Here are 8 reasons why we embraced the concept of the new “coffee tablet” book.

  1. The iPad’s Hi-Def retina display gives photographs an almost 3-D quality — without having to don those goofy glasses.
  2. When it comes to reproduction quality, INPUT = OUTPUT. There are no printing presses getting between the photographer’s vision and the reader.
  3. There is no gutter – the curse of a printed book’s double page spread – ruining the look of a big photograph.
  4. Every photograph can be expanded to the full size of the screen’s 1024 x 768 pixels. (That’s 9.7 inches diagonal.)
  5.  Slideshows allow visual stories to be told next to text – photos can be viewed full-screen in sequence. After the reader has viewed them, they shrink back into place next to the text.
  6. The slideshow widget means there are no limits to the number of photographs that can be published in a book. You’re no longer limited to just one picture per page.
  7. The book is available around the world — in all 50 international iTunes stores. 
  8. The software used to create Everest: High Expectations doesn’t require programming experience. The iBookAuthor software can be readily learned by anyone with basic digital book production skills. And it’s free (although you can only sell the end result via iTunes).

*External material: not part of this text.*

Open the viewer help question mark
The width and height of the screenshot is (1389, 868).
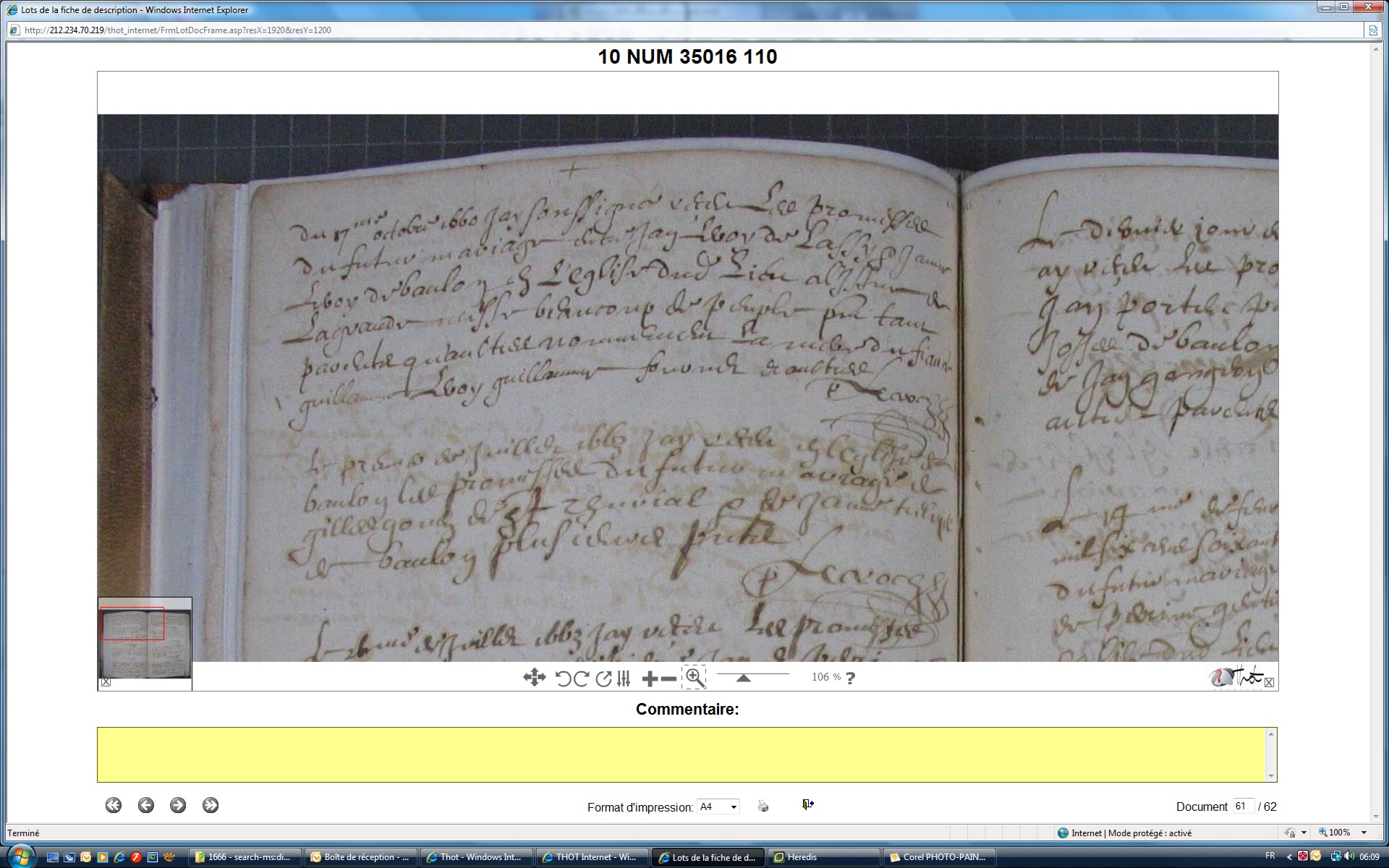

This post is meant to share my excitement about the possibilities that Apple’s iPad and its iBooksAuthor software presents for publishers and photographers. I don’t have any affiliation with Apple but do believe that the iBook format can revitalize the business of producing illustrated non-fiction books.

I hope that more photographers and their publishers will climb on board the iBook train.

2 thoughts on “EIGHT ways to do justice to a lifetime of photography

  1. I’d like a virtual sip of one of those beers! I agree with your comments and commend you both on “breaking ground” in this new and exciting genre in publishing. I find myself “re-thinking” my own publishing ambitions as a result.